Detalhes do problema:
Substitua "dropdown" por "drop-down" nas entradas que vão do início até a linha que contém "Looking at the screenshot, I should click(x=147, y=62).", inclusive. Reproduza essas linhas sem alterar mais nada.

Entradas de dados coletadas
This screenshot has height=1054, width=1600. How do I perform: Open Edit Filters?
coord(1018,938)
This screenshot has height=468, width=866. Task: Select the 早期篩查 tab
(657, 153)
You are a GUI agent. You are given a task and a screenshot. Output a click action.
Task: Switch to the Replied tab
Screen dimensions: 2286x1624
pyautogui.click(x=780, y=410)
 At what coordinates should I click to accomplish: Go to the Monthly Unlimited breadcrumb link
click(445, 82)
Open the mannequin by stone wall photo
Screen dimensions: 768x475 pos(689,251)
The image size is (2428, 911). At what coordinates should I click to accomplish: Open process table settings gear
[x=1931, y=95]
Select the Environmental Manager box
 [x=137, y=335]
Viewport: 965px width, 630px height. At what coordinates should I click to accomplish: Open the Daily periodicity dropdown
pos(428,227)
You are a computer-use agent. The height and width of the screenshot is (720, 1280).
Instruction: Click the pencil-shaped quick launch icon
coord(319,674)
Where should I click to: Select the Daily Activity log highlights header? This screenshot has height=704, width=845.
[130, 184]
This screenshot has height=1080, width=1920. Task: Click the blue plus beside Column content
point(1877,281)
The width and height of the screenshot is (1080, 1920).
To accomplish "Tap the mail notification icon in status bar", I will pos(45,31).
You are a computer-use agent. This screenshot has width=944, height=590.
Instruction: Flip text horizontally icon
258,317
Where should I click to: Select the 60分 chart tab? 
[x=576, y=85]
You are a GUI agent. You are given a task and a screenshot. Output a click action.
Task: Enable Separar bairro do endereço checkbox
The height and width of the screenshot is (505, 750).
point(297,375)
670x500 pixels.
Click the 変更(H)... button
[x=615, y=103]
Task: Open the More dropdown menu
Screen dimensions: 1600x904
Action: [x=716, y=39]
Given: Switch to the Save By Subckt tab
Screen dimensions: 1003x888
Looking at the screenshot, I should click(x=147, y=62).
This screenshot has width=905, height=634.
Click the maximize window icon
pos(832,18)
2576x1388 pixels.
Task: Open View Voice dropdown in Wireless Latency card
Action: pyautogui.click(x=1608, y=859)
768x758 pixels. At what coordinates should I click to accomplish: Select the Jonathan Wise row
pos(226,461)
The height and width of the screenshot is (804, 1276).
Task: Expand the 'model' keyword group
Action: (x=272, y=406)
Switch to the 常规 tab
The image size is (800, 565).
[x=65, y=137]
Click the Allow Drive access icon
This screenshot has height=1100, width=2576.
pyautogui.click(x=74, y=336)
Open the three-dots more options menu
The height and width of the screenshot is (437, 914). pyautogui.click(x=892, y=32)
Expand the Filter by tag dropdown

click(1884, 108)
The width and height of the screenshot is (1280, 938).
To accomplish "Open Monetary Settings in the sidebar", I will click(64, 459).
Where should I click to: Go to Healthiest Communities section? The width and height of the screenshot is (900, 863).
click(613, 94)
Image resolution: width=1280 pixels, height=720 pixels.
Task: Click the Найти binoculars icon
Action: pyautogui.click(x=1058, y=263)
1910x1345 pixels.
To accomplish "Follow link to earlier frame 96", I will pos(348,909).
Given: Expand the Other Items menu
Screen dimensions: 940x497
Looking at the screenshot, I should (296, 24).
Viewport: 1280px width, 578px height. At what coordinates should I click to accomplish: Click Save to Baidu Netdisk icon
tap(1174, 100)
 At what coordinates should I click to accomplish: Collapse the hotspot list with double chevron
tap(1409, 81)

Resposta da tarefa:
This screenshot has height=1054, width=1600. How do I perform: Open Edit Filters?
coord(1018,938)
This screenshot has height=468, width=866. Task: Select the 早期篩查 tab
(657, 153)
You are a GUI agent. You are given a task and a screenshot. Output a click action.
Task: Switch to the Replied tab
Screen dimensions: 2286x1624
pyautogui.click(x=780, y=410)
 At what coordinates should I click to accomplish: Go to the Monthly Unlimited breadcrumb link
click(445, 82)
Open the mannequin by stone wall photo
Screen dimensions: 768x475 pos(689,251)
The image size is (2428, 911). At what coordinates should I click to accomplish: Open process table settings gear
[x=1931, y=95]
Select the Environmental Manager box
 [x=137, y=335]
Viewport: 965px width, 630px height. At what coordinates should I click to accomplish: Open the Daily periodicity drop-down
pos(428,227)
You are a computer-use agent. The height and width of the screenshot is (720, 1280).
Instruction: Click the pencil-shaped quick launch icon
coord(319,674)
Where should I click to: Select the Daily Activity log highlights header? This screenshot has height=704, width=845.
[130, 184]
This screenshot has height=1080, width=1920. Task: Click the blue plus beside Column content
point(1877,281)
The width and height of the screenshot is (1080, 1920).
To accomplish "Tap the mail notification icon in status bar", I will pos(45,31).
You are a computer-use agent. This screenshot has width=944, height=590.
Instruction: Flip text horizontally icon
258,317
Where should I click to: Select the 60分 chart tab? 
[x=576, y=85]
You are a GUI agent. You are given a task and a screenshot. Output a click action.
Task: Enable Separar bairro do endereço checkbox
The height and width of the screenshot is (505, 750).
point(297,375)
670x500 pixels.
Click the 変更(H)... button
[x=615, y=103]
Task: Open the More drop-down menu
Screen dimensions: 1600x904
Action: [x=716, y=39]
Given: Switch to the Save By Subckt tab
Screen dimensions: 1003x888
Looking at the screenshot, I should click(x=147, y=62).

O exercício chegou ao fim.